Das Bemerkenswerte an PB3877 ist jedoch nicht seine Geschwindigkeit, sondern
dass es sich um einen Doppelstern handelt, während alle bisher bekannten
hyperschnellen Sterne Einzelgänger sind. Genau diese Erkenntnis wirft Fragen
unter den Wissenschaftlern auf. "Wir können uns keinen Mechanismus vorstellen,
der es ermöglicht, ein Doppelsternsystem auf eine so hohe Geschwindigkeit zu
beschleunigen ohne es dabei zu zerstören", erklärt Astronom Dr. Peter Nemeth von
der Friedrich-Alexander-Universität Erlangen-Nürnberg.
Bisher ist die Wissenschaft davon ausgegangen, dass das massereiche Schwarze
Loch im Zentrum der Milchstraße der Motor sei, der Sterne auf so hohe
Geschwindigkeiten beschleunigt. Nähert sich jedoch ein Doppelstern dem Schwarzen
Loch, reißen ihn die dort wirkenden Kräfte auseinander, so die allgemeine
Annahme: Ein Stern wird ins Schwarze Loch gesogen, während sein Begleiter in die
Weiten des Universums geschleudert wird.
Auch Berechnungen der Flugbahn des Sterns, die Doktorandin Eva Ziegerer
angestellt hat, widersprechen dieser These. "Sehr wahrscheinlich ist PB 3877 in
der Vergangenheit nie auch nur in die Nähe des galaktischen Zentrums gekommen",
sagt sie. Andere Beschleunigungsszenarien wie die Kollision von Sternen oder die
Explosion einer Supernova schließen die Wissenschaftler ebenso aus, denn die
würden das Sternenpaar auseinanderreißen.

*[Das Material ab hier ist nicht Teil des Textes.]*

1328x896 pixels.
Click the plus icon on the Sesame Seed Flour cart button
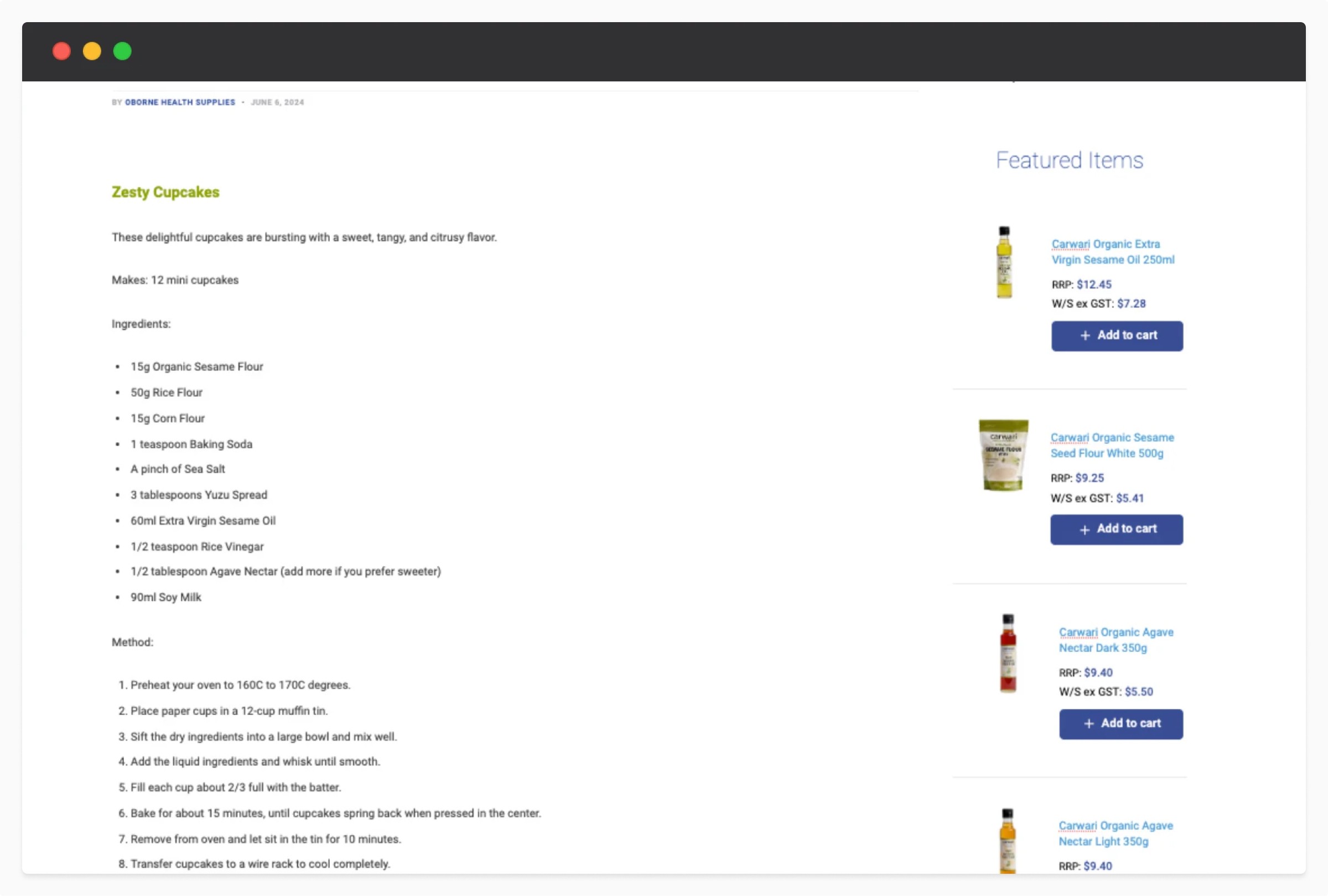pos(1084,530)
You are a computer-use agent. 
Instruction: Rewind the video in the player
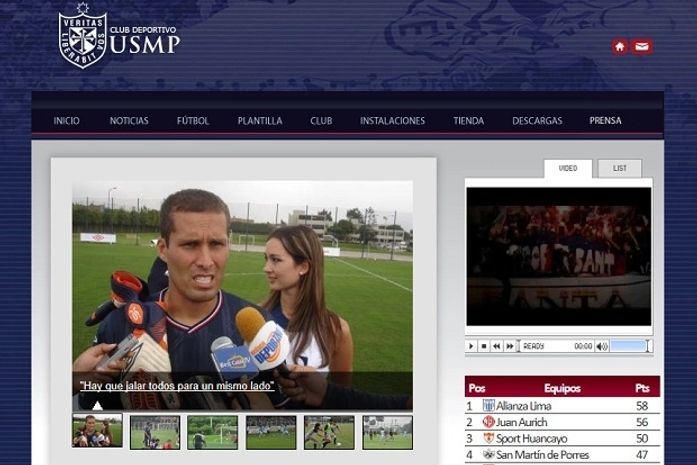(x=497, y=346)
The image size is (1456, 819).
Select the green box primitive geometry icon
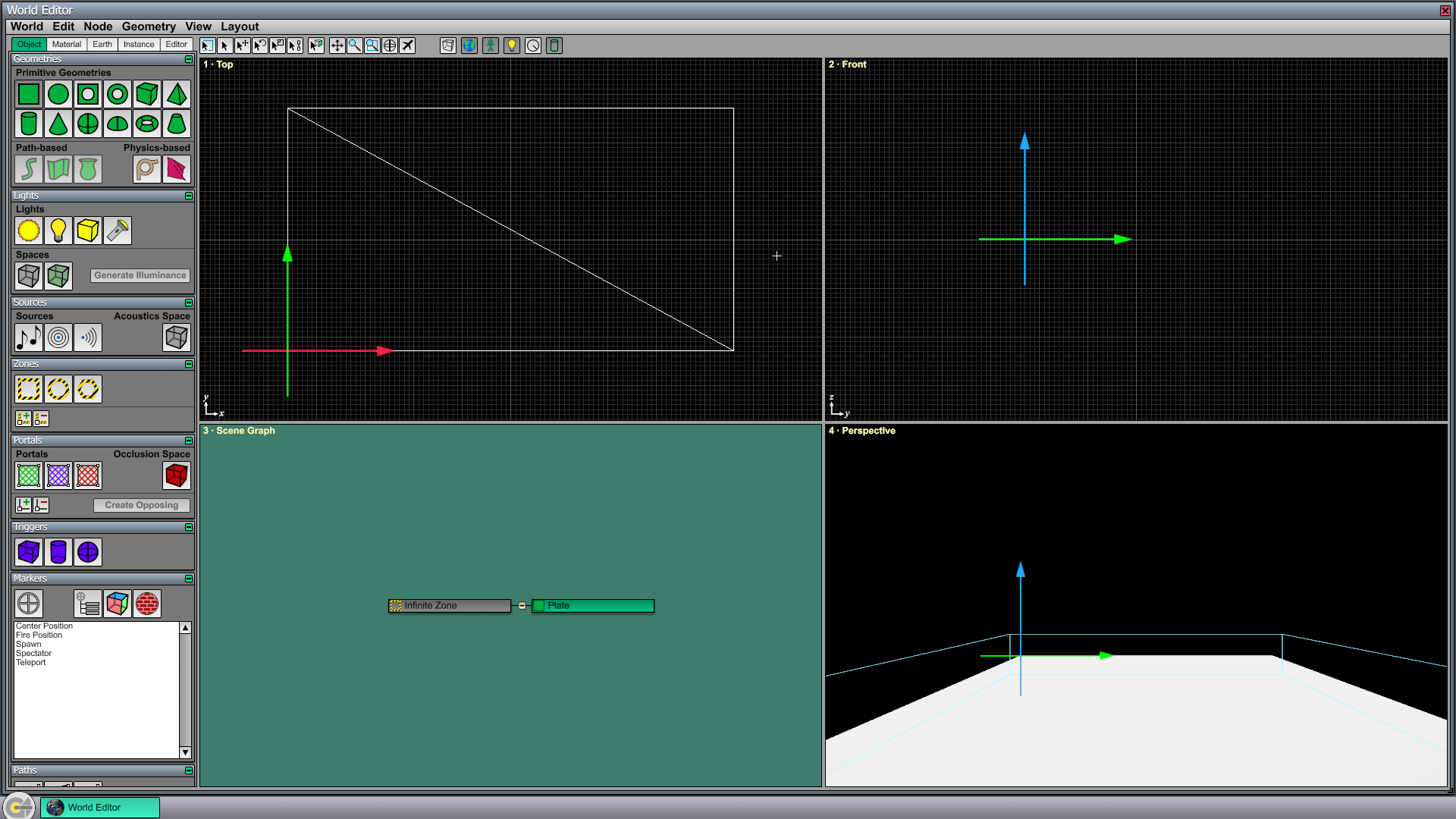point(146,94)
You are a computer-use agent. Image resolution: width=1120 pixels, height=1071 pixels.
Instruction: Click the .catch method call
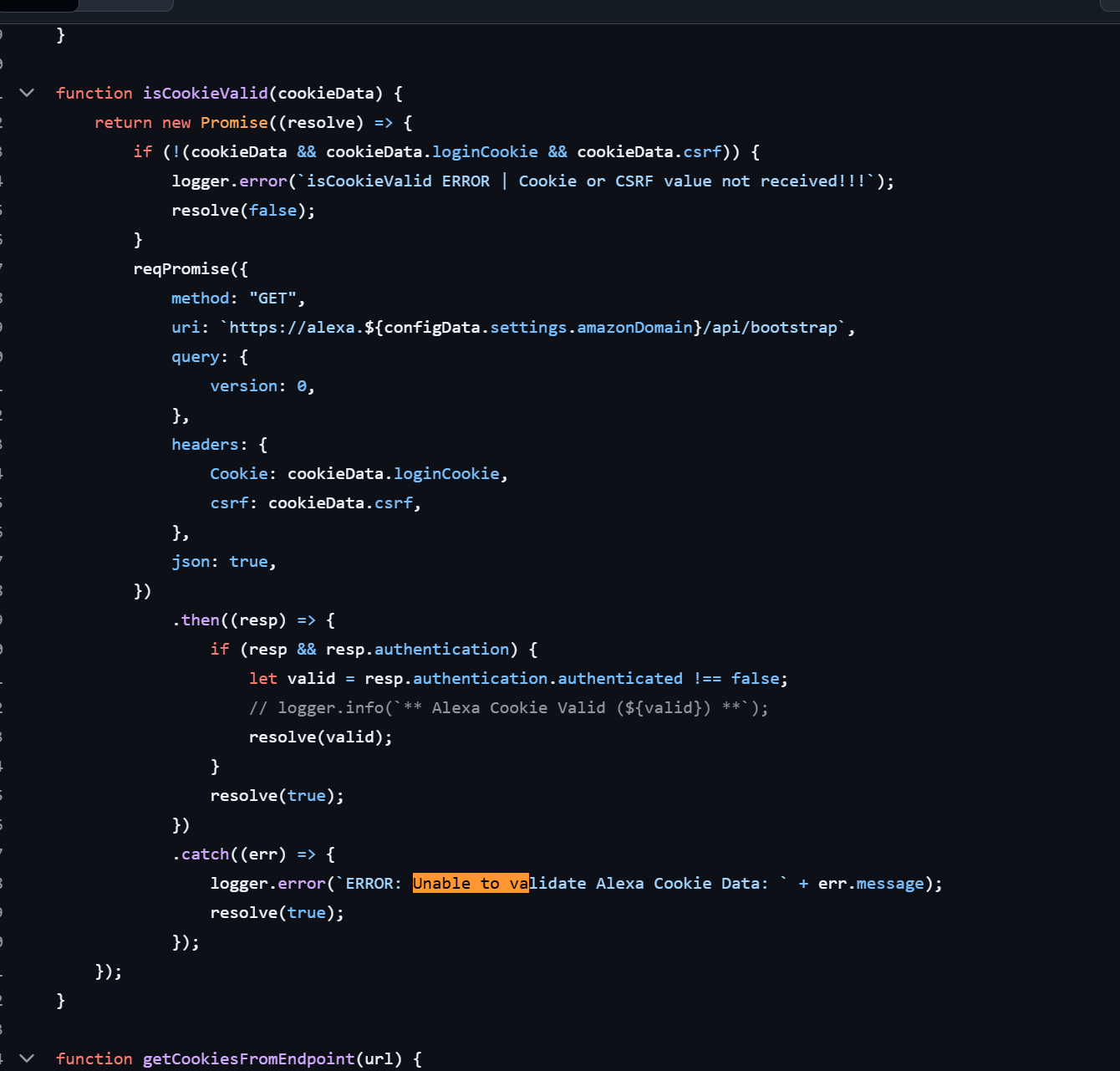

Deshalb vermuten die Forscher um Nemeth, dass PB 3877 ein Eindringling aus einer
anderen Galaxie sein könnte. "In den Randgebieten der Galaxis befinden sich
viele Sternströme, die vermutlich Überreste von Zwerggalaxien sind", sagt
Nemeth. Von dort könnte der Doppelstern, allmählich beschleunigt, seinen Weg in
unsere Galaxis gefunden haben.
Die Datenlage erlaubt es nicht, PB 3877 einem dieser Sternströme eindeutig
zuzuordnen. Daher bleibt der Ursprung des Doppelsterns weiter unklar – und auch
dessen Zukunft. Doch gerade diese könnte den Wissenschaftlern spannende neue
Erkenntnisse über die Natur der Milchstraße liefern. Denn ob der Doppelstern
diese verlässt, hängt von der Masse der Dunklen Materie in unserer Galaxis ab.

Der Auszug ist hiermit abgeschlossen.